When George Karl was introduced to Sacramento media outlets in a formal press conference, he wasted no time addressing the issues that have plagued the team in Ty Corbin’s term as interim head coach.
He recognized that the basketball culture surrounding the franchise and its fans has suffered, pointing out that most of the pre-existing continuity within the team has been absent for the last two months. There is a necessary confidence when building a successful team, according to Karl, and it’s a confidence he hopes to install immediately.
“I think what I see when I’ve seen Sacramento play in the last couple weeks is they’ve lost a connection,” started Karl. “They’ve lost a connection with each other and a connection of confidence that is necessary, because when you play in the NBA it’s the best players in the world playing at a high intensity level with the best coaches in the world. When you just tilt it a little bit you can get killed, you can get dominated, you can get absolutely blown up.”
Part of this confidence, the team says, will be built on GM Pete D’Alessandro’s existing relationship with Karl. The two worked together in the Denver Nuggets franchise, where Karl won coach of the year before leaving the team. Whereas Corbin’s existence within the Sacramento franchise was a last resort, D’Alessandro has made it clear that this was the man that the team wanted. Both he and Vivek Ranadive, he explains, have had their eyes on Karl since Malone was fired.
“There’s comfort level when you’ve gotten to work with someone. I learned so much from him, honestly, in the three years I was there in terms of him talking about how he likes to coach,” said D’Alessandro.
In the time between his head coaching stints, Karl has fought two battles with cancer that have, he believes, shaped his personality and philosophy as a head coach.
“I was a dictator of everything on the practice court. Since my second cancer I’ve become more balanced and I can direct. I think in the next 30 games I’m going to be pretty dominant on the court because I want them to know my passion, my philosophies. But come next year I’ll be how I was in Denver from the standpoint of delegating a lot,” he said.
Many people surrounding the organization suspected that next year’s season-ticket renewals were the main reason for making the change mid-season, but D’Alessandro assures that this was purely a decision made for the well-being of the players. He evaluated the lack of understanding between the players, and recognized that any and all positivity that had previously existed has been absent as of late.
So, while it is a priority to fill the new, extravagant arena that the Kings will call home next year, nothing was of higher importance than improvement of the team into next season.
“He was available. Being able to negotiate right now and get the guy you want is a no-brainer. I really look at it strictly from a basketball side. I really look at our players,” said D’Alessandro.
Looking at the players and the roster that comprises the Kings will hopefully be heavily impacted by Karl’s input. It’s no secret that he is well-versed and experienced in evaluating talent and making necessary changes accordingly. Ranadive is an owner attempting to understand NBA basketball, and D’Alessandro is a fairly unaccomplished GM still looking for knowledge wherever he can find it.
The team says that Karl will be actively involved in making draft selections and trades which may be a reason for the timing of his signing – the trade deadline is fast approaching.
“[He’s a] big factor.
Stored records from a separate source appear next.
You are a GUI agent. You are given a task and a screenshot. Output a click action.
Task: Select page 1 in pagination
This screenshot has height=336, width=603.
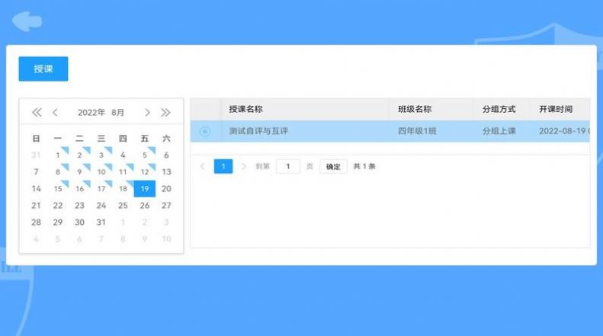click(223, 166)

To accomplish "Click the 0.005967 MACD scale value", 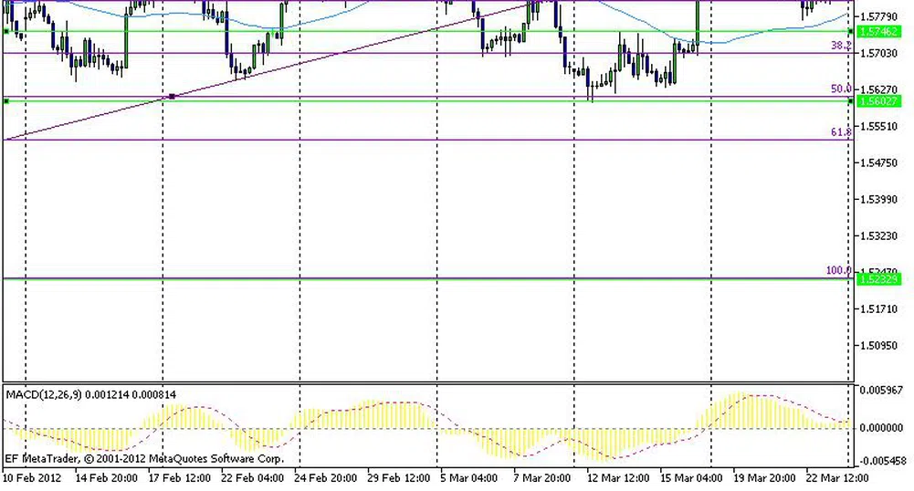I will click(884, 390).
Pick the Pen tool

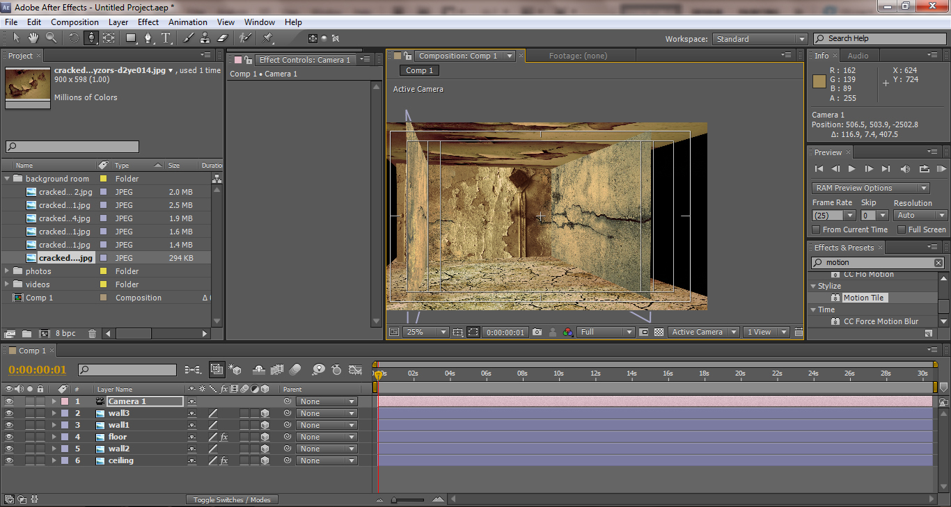click(x=148, y=38)
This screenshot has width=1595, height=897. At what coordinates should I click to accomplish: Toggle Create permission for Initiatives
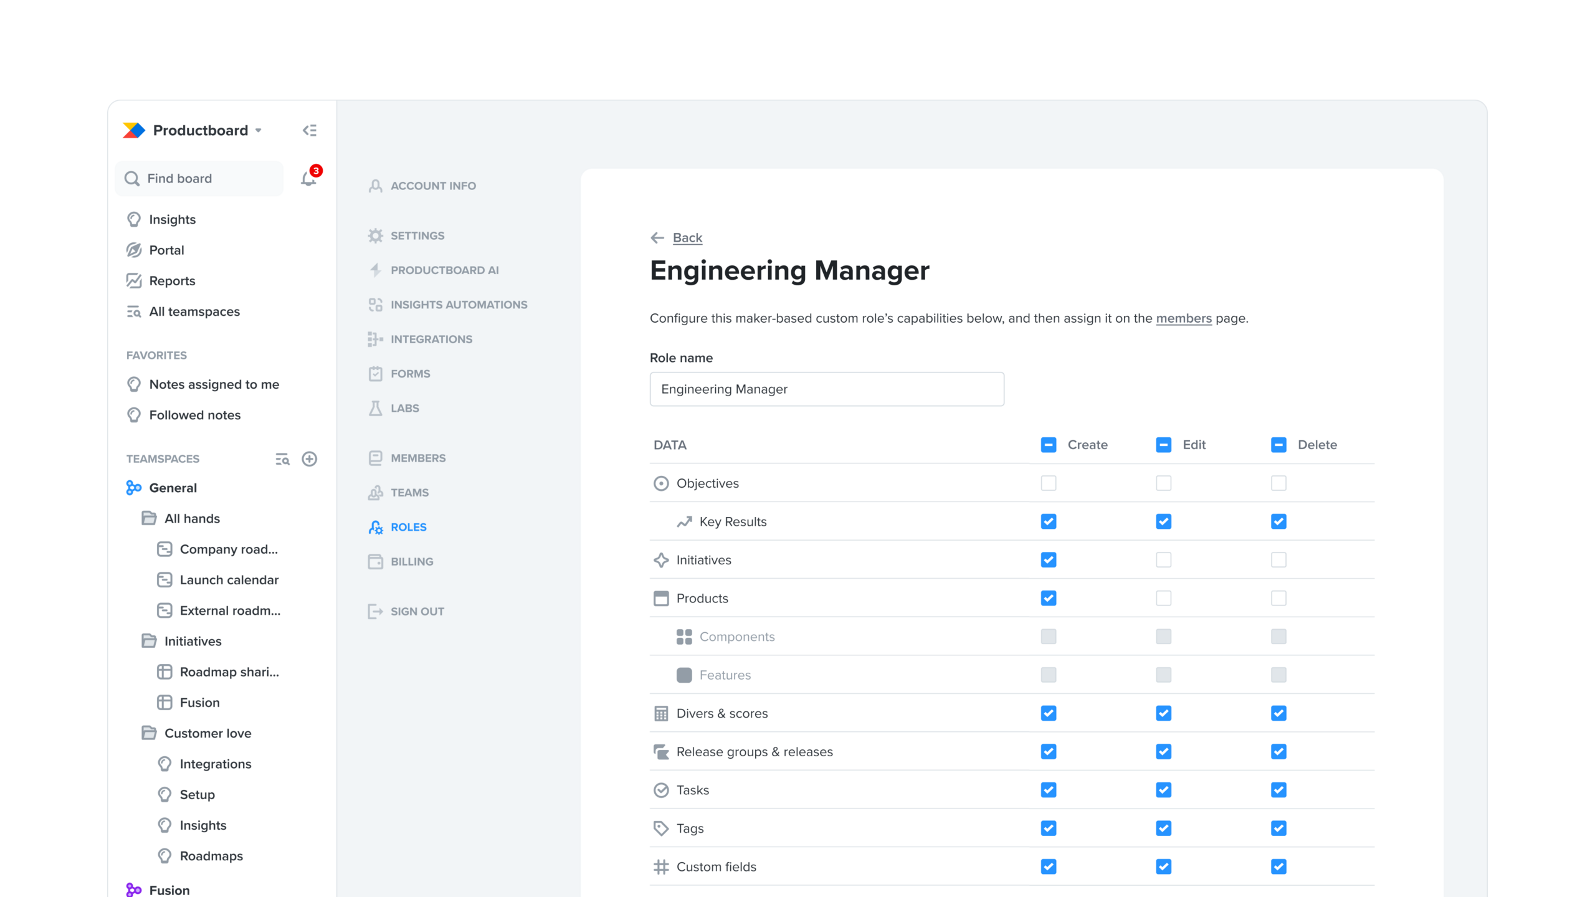pos(1049,559)
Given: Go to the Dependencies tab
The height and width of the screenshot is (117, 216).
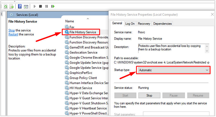Looking at the screenshot, I should [x=162, y=24].
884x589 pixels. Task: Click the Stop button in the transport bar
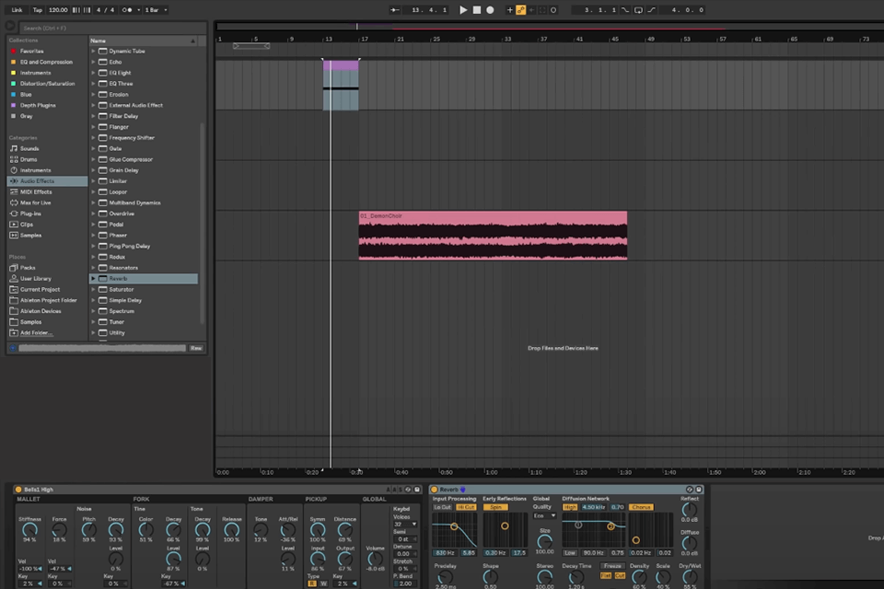click(476, 10)
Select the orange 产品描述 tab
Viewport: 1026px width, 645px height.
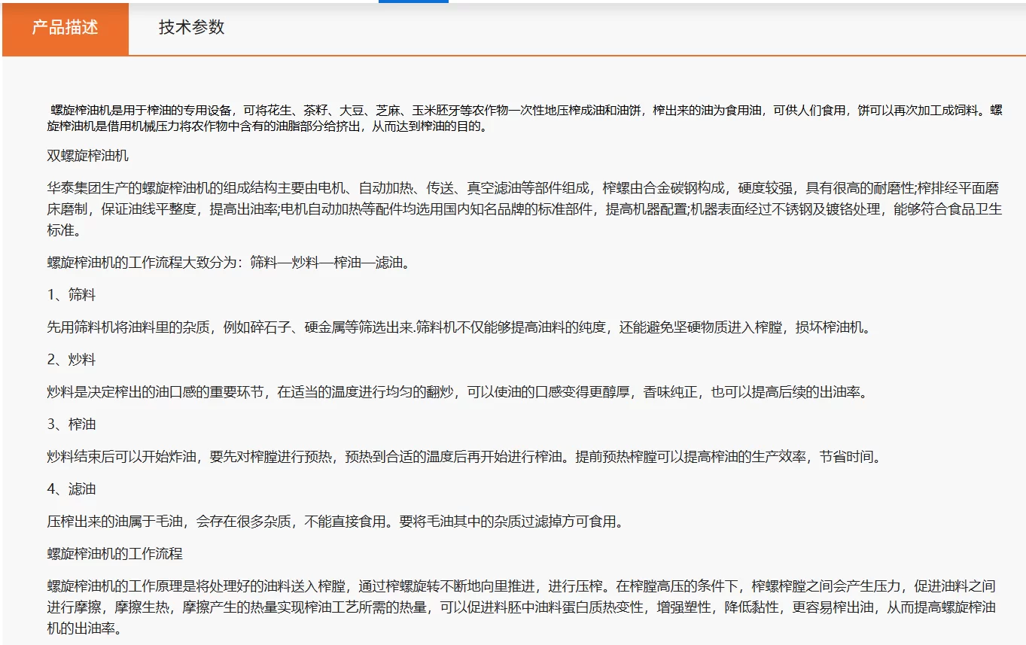coord(65,28)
I trust him as a coach, and I trust him as an evaluator. He’s a partner in this for me. When you have a coach of that stature and that magnitude, that’s an asset. So that how I’m going to look at this,” stated D’Alessandro.
While there will be a learning curve as Karl becomes integrated with the team, D’Alessandro expects success to come in the immediate future. Whether or not that is realistic remains unclear, but it doesn’t hurt to have one of the winningest coaches in league history.
The Kings’ GM remained clear when stating his goals for the remainder of this season.
“We want success. That’s really the bottom line. We want to get these players focusing again. I think we have the coach to do that. It takes time to install a system, to get going, but we get 30 games to start that process now, and then we have training camp.”